Lecture 11 Revision Flashcards
Recap: What is a protocol?
A protocol is a set of rules, conventions, and data formats that
govern how data is transmitted, received, and interpreted by
interconnected devices or programs.
What protocol defines how messages are sent between computers via the internet?
TCP /IP
Transmission Control Protocol / Internet Protocol.
Recap: What is the Internet?
The Internet is a global network of interconnected computers that communicate using standardised protocols (such as TCP/IP) to exchange data and enable services.
Recap: What is the World Wide Web (www)?
The WWW is all the public websites and pages held on remote computer (servers) that users can access on their local computers (clients) via the Internet.
The WWW relies on:
- standardised protocols that allow the browser application on the client, to communicate with the server software on the server computer
- standardised file formats and rendering rules that allow clients to consistently display the web pages to the user
The server computer stores web pages.

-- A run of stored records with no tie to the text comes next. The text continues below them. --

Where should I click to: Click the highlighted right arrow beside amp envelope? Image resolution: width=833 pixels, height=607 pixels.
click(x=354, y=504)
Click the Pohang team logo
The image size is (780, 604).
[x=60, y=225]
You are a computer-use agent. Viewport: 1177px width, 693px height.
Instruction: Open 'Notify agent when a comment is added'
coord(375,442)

The browser downloads webpages and renders web pages on the screen.
The two protocols relied on are HTTP (for downloading web pages) and HTML (specifying the format of files containing webpages).
Recap: www Protocols. What is HTTP?
The HyperText Transfer Protocol (HTTP) defines how a browser and a server communicate with each other on the World Web Web.

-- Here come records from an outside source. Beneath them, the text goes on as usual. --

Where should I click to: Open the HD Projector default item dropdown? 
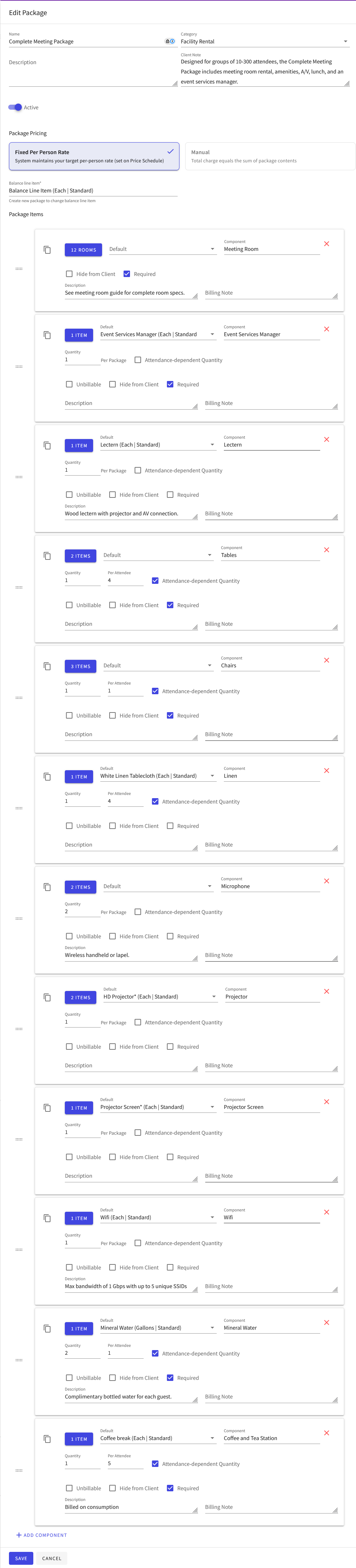pyautogui.click(x=159, y=997)
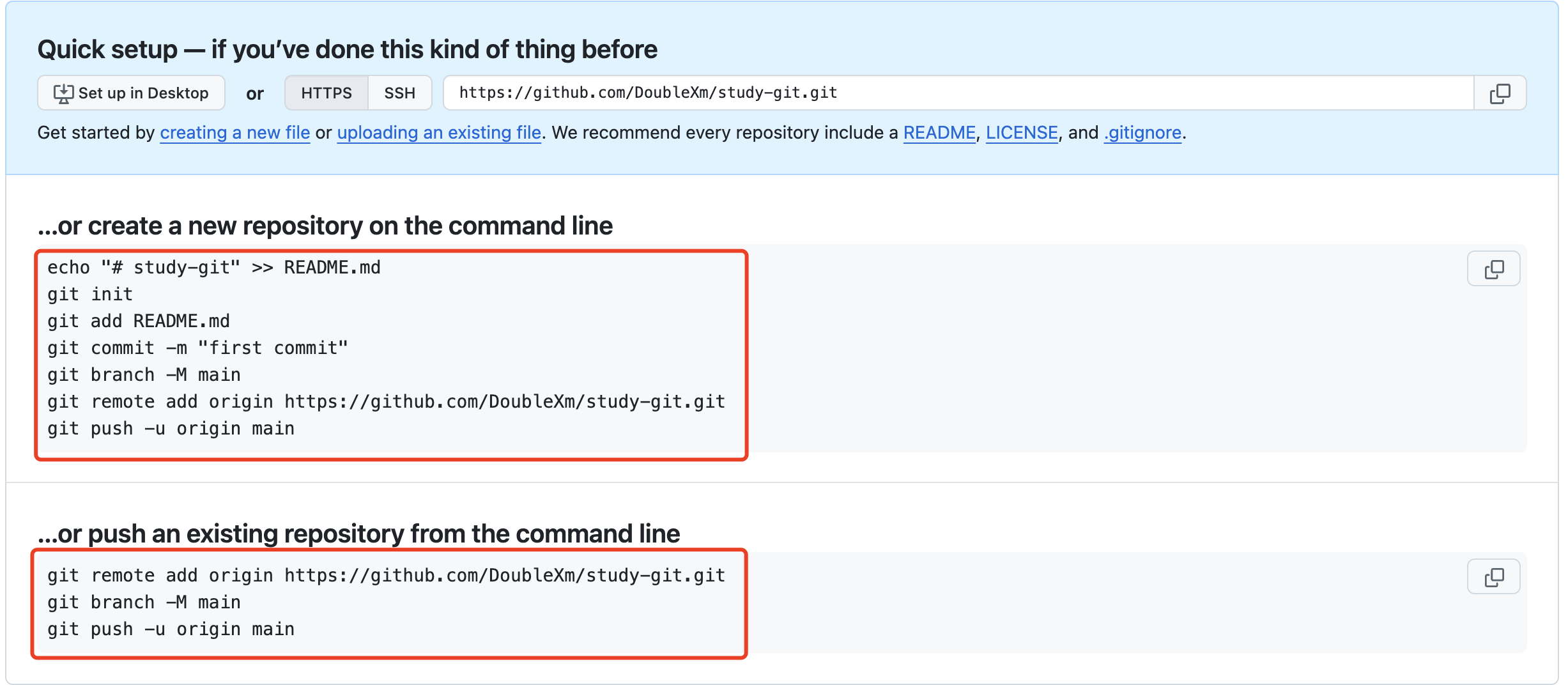Open the creating a new file link

coord(234,133)
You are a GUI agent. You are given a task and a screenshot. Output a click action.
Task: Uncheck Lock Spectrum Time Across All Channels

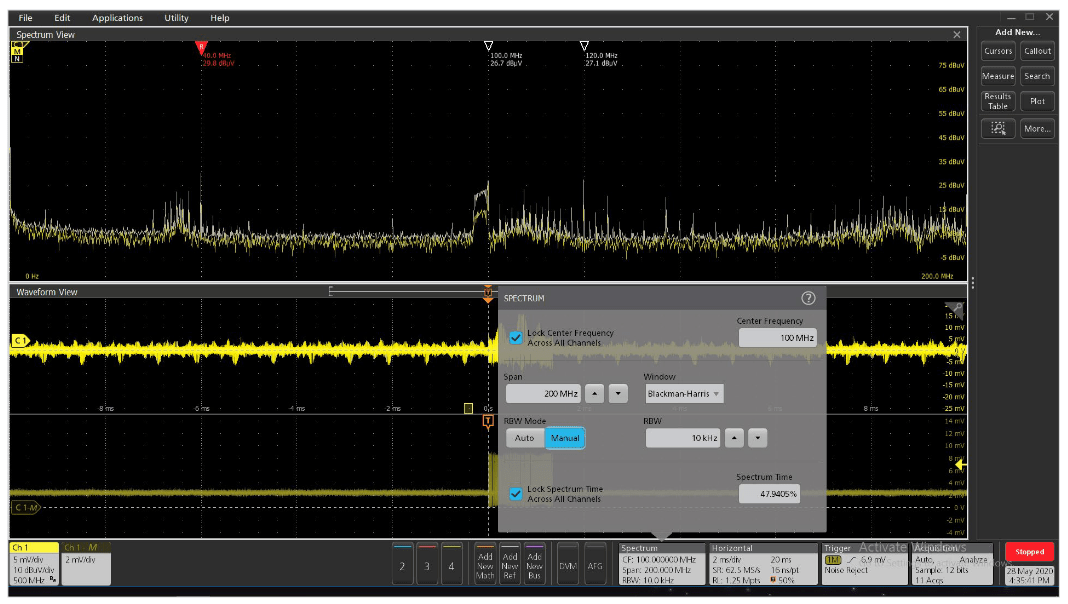point(516,494)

Browsers send requests to servers.
Servers send responses to browsers.
There are two main types of requests:
A GET request is sent to retrieve a resource from a web server.
A POST request is sent to transfer a large amount of data to a web server.
Hypertext Transfer Protocol Secure (HTTPS) is the encrypted
version of HTTP.
Recap: www Protocols. What is HTML?
HyperText Markup Language (HTML) defines the format of a web file and how it’s content should be rendered on screen.
An HTML file is an ASCII (text) file.
An HTML file contains embedded elements.
An element is a building block of an HTML document. An element contains content and information about organisation of the page.
Typically, an element consists of:
an opening tag
content
a closing tag
tages are enclosed in <> and the letter inside them indicates the type of element. (e.g <p> is a paragraph).
A web resource is uniquely identified on the WWW by its Uniform Resource Locator (URL). A URL syntax is:
<protocol>//<domain>/<path>/<filename>
For example:
https://www.ucd.ie/about-ucd/index.html
The browser normally shows the URL of the current web page.
Often, the HTML filename is not displayed. The default is index.html.
</filename></path></domain></protocol>
What is web scraping?
Web scraping is the process of automatically extracting data from websites.
Web scraping involves:
- fetching the web page(s)
- parsing the HTML to extract specific pieces of information
Scraping is useful when you want to gather data from web pages that don’t provide an Application Programming Interface (API) for direct access.
What is a web crawler?
A web crawler (a.k.a. web spider, web robot or bot) is a program that systematically browses and collects information by visiting web pages.
What is robots.txt?
Websites often have a robots.txt file that specifies which pages or sections of the site can be crawled or scraped. Most legitimate bots follow the rules set in robots.txt,
… But there is no way to enforce it for malicious bots.
Structure of a robots.txt file:
Following is an example of a robots.txt:
User-agent: *
Disallow: /private/
Allow: /public/
User-agent specifies the bots that the next rules apply to. The wildcard (*) indicates that the rules apply to all bots.
Disallow specifies a path which the bot should not visit.
Allow specifies a path which the bot can visit, even if a broader Disallow directive is given.
The Disallow and Allow rules apply to all of the files and directories under the specified path.
In a robots.txt file, a hash symbol (#) can be used as a start of a line comment marker.
What does this robots.txt mean?
User-agent: *
Disallow:
ALL web crawlers (user-agent *) are allowed access to ALL content (because there is nothing in the disallow:)
What does this robots.txt mean?
User-agent: *
Disallow: /
ALL web crawlers are disallowed ALL access. The / means DISALLOW ALL.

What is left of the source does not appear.